• WHAT YOU WILL DO: Retype the following lines exactly, every one of them, with no changes.

[Excerpt from a dataset]
==========

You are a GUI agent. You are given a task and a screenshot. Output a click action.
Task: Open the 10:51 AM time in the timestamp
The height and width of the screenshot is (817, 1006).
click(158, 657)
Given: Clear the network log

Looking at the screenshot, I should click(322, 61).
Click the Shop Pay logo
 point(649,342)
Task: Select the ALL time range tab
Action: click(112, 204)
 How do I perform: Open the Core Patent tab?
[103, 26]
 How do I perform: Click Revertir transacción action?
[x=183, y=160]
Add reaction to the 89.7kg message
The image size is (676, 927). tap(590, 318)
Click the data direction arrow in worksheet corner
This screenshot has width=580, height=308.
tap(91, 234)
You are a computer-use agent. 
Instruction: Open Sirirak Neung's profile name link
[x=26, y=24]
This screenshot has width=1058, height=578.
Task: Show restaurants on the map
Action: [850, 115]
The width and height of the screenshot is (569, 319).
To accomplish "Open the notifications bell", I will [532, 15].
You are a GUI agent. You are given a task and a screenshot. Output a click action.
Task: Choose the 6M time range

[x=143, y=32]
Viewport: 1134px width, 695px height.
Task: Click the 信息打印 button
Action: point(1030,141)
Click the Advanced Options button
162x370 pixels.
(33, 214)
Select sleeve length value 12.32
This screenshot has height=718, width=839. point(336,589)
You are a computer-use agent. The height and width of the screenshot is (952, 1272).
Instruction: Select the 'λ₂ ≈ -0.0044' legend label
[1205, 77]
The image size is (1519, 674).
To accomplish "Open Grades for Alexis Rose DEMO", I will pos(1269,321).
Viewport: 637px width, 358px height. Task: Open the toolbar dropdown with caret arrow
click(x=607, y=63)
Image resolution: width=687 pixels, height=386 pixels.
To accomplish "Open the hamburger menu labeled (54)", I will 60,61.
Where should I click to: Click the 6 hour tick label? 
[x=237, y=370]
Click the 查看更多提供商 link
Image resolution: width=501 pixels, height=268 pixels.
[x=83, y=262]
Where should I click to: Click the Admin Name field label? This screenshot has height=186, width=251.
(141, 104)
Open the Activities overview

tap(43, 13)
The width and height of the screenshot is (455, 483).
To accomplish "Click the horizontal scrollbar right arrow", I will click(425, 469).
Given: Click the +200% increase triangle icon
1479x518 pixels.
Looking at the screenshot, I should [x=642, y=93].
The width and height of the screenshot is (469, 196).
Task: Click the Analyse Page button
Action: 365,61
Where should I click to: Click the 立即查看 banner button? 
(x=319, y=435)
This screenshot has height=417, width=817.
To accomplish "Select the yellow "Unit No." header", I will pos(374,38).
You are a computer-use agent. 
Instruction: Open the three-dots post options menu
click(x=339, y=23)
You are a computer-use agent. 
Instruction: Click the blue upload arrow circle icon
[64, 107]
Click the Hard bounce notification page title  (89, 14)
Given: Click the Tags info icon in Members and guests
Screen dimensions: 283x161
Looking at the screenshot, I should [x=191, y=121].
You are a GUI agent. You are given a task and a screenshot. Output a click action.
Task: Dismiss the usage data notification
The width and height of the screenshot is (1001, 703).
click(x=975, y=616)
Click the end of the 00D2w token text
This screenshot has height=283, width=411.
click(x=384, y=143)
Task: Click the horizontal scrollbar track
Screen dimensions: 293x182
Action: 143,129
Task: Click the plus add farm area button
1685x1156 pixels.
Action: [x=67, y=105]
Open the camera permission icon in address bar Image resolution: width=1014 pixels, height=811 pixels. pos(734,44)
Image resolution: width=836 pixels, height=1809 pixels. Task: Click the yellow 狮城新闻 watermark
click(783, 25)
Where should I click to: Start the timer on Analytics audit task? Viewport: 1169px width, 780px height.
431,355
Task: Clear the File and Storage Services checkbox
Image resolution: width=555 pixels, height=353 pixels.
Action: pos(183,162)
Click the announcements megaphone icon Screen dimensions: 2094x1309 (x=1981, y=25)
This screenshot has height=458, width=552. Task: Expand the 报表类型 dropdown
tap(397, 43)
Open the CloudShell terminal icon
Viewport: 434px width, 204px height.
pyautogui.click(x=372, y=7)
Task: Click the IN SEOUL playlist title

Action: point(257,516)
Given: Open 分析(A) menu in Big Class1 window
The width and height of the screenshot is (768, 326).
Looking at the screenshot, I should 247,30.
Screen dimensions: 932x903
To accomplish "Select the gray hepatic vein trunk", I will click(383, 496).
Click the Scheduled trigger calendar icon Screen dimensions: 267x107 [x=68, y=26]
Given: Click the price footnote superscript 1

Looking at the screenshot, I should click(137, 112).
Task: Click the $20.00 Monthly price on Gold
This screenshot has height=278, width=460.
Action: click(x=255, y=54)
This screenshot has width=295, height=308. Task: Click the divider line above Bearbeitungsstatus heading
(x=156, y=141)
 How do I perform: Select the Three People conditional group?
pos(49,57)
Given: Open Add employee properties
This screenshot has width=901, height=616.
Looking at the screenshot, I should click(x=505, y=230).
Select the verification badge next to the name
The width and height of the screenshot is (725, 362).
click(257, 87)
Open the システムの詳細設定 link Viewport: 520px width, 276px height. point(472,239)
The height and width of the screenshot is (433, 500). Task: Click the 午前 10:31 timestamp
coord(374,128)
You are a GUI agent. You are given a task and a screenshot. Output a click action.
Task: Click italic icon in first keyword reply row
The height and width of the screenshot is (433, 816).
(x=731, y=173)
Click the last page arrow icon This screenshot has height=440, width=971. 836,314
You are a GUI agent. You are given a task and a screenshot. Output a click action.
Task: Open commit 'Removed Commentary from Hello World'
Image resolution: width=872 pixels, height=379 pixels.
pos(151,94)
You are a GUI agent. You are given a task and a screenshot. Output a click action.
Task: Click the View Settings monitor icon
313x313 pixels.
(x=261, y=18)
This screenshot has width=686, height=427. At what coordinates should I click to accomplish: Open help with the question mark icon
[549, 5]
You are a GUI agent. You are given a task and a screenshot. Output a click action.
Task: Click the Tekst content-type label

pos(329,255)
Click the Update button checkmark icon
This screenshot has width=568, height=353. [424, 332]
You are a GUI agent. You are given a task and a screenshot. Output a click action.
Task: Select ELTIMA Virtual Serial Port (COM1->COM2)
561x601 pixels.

==========

• EXERCISE RESPONSE:
You are a GUI agent. You are given a task and a screenshot. Output a click action.
Task: Open the 10:51 AM time in the timestamp
The height and width of the screenshot is (817, 1006).
click(158, 657)
Given: Clear the network log

Looking at the screenshot, I should click(322, 61).
Click the Shop Pay logo
 point(649,342)
Task: Select the ALL time range tab
Action: click(112, 204)
 How do I perform: Open the Core Patent tab?
[103, 26]
 How do I perform: Click Revertir transacción action?
[x=183, y=160]
Add reaction to the 89.7kg message
The image size is (676, 927). tap(590, 318)
Click the data direction arrow in worksheet corner
This screenshot has width=580, height=308.
tap(91, 234)
You are a computer-use agent. 
Instruction: Open Sirirak Neung's profile name link
[x=26, y=24]
This screenshot has width=1058, height=578.
Task: Show restaurants on the map
Action: [850, 115]
The width and height of the screenshot is (569, 319).
To accomplish "Open the notifications bell", I will [532, 15].
You are a GUI agent. You are given a task and a screenshot. Output a click action.
Task: Choose the 6M time range

[x=143, y=32]
Viewport: 1134px width, 695px height.
Task: Click the 信息打印 button
Action: point(1030,141)
Click the Advanced Options button
162x370 pixels.
(33, 214)
Select sleeve length value 12.32
This screenshot has height=718, width=839. point(336,589)
You are a computer-use agent. The height and width of the screenshot is (952, 1272).
Instruction: Select the 'λ₂ ≈ -0.0044' legend label
[1205, 77]
The image size is (1519, 674).
To accomplish "Open Grades for Alexis Rose DEMO", I will pos(1269,321).
Viewport: 637px width, 358px height. Task: Open the toolbar dropdown with caret arrow
click(x=607, y=63)
Image resolution: width=687 pixels, height=386 pixels.
To accomplish "Open the hamburger menu labeled (54)", I will 60,61.
Where should I click to: Click the 6 hour tick label? 
[x=237, y=370]
Click the 查看更多提供商 link
Image resolution: width=501 pixels, height=268 pixels.
[x=83, y=262]
Where should I click to: Click the Admin Name field label? This screenshot has height=186, width=251.
(141, 104)
Open the Activities overview

tap(43, 13)
The width and height of the screenshot is (455, 483).
To accomplish "Click the horizontal scrollbar right arrow", I will click(425, 469).
Given: Click the +200% increase triangle icon
1479x518 pixels.
Looking at the screenshot, I should [x=642, y=93].
The width and height of the screenshot is (469, 196).
Task: Click the Analyse Page button
Action: 365,61
Where should I click to: Click the 立即查看 banner button? 
(x=319, y=435)
This screenshot has height=417, width=817.
To accomplish "Select the yellow "Unit No." header", I will pos(374,38).
You are a computer-use agent. 
Instruction: Open the three-dots post options menu
click(x=339, y=23)
You are a computer-use agent. 
Instruction: Click the blue upload arrow circle icon
[64, 107]
Click the Hard bounce notification page title  (89, 14)
Given: Click the Tags info icon in Members and guests
Screen dimensions: 283x161
Looking at the screenshot, I should [x=191, y=121].
You are a GUI agent. You are given a task and a screenshot. Output a click action.
Task: Dismiss the usage data notification
The width and height of the screenshot is (1001, 703).
click(x=975, y=616)
Click the end of the 00D2w token text
This screenshot has height=283, width=411.
click(x=384, y=143)
Task: Click the horizontal scrollbar track
Screen dimensions: 293x182
Action: 143,129
Task: Click the plus add farm area button
1685x1156 pixels.
Action: [x=67, y=105]
Open the camera permission icon in address bar Image resolution: width=1014 pixels, height=811 pixels. pos(734,44)
Image resolution: width=836 pixels, height=1809 pixels. Task: Click the yellow 狮城新闻 watermark
click(783, 25)
Where should I click to: Start the timer on Analytics audit task? Viewport: 1169px width, 780px height.
431,355
Task: Clear the File and Storage Services checkbox
Image resolution: width=555 pixels, height=353 pixels.
Action: pos(183,162)
Click the announcements megaphone icon Screen dimensions: 2094x1309 (x=1981, y=25)
This screenshot has height=458, width=552. Task: Expand the 报表类型 dropdown
tap(397, 43)
Open the CloudShell terminal icon
Viewport: 434px width, 204px height.
pyautogui.click(x=372, y=7)
Task: Click the IN SEOUL playlist title

Action: point(257,516)
Given: Open 分析(A) menu in Big Class1 window
The width and height of the screenshot is (768, 326).
Looking at the screenshot, I should 247,30.
Screen dimensions: 932x903
To accomplish "Select the gray hepatic vein trunk", I will click(383, 496).
Click the Scheduled trigger calendar icon Screen dimensions: 267x107 [x=68, y=26]
Given: Click the price footnote superscript 1

Looking at the screenshot, I should click(137, 112).
Task: Click the $20.00 Monthly price on Gold
This screenshot has height=278, width=460.
Action: click(x=255, y=54)
This screenshot has width=295, height=308. Task: Click the divider line above Bearbeitungsstatus heading
(x=156, y=141)
 How do I perform: Select the Three People conditional group?
pos(49,57)
Given: Open Add employee properties
This screenshot has width=901, height=616.
Looking at the screenshot, I should click(x=505, y=230).
Select the verification badge next to the name
The width and height of the screenshot is (725, 362).
click(257, 87)
Open the システムの詳細設定 link Viewport: 520px width, 276px height. point(472,239)
The height and width of the screenshot is (433, 500). Task: Click the 午前 10:31 timestamp
coord(374,128)
You are a GUI agent. You are given a task and a screenshot. Output a click action.
Task: Click italic icon in first keyword reply row
The height and width of the screenshot is (433, 816).
(x=731, y=173)
Click the last page arrow icon This screenshot has height=440, width=971. 836,314
You are a GUI agent. You are given a task and a screenshot. Output a click action.
Task: Open commit 'Removed Commentary from Hello World'
Image resolution: width=872 pixels, height=379 pixels.
pos(151,94)
You are a GUI agent. You are given a task and a screenshot. Output a click action.
Task: Click the View Settings monitor icon
313x313 pixels.
(x=261, y=18)
This screenshot has width=686, height=427. At what coordinates should I click to accomplish: Open help with the question mark icon
[549, 5]
You are a GUI agent. You are given a task and a screenshot. Output a click action.
Task: Click the Tekst content-type label

pos(329,255)
Click the Update button checkmark icon
This screenshot has width=568, height=353. [424, 332]
You are a GUI agent. You are given a task and a screenshot. Output a click action.
Task: Select ELTIMA Virtual Serial Port (COM1->COM2)
561x601 pixels.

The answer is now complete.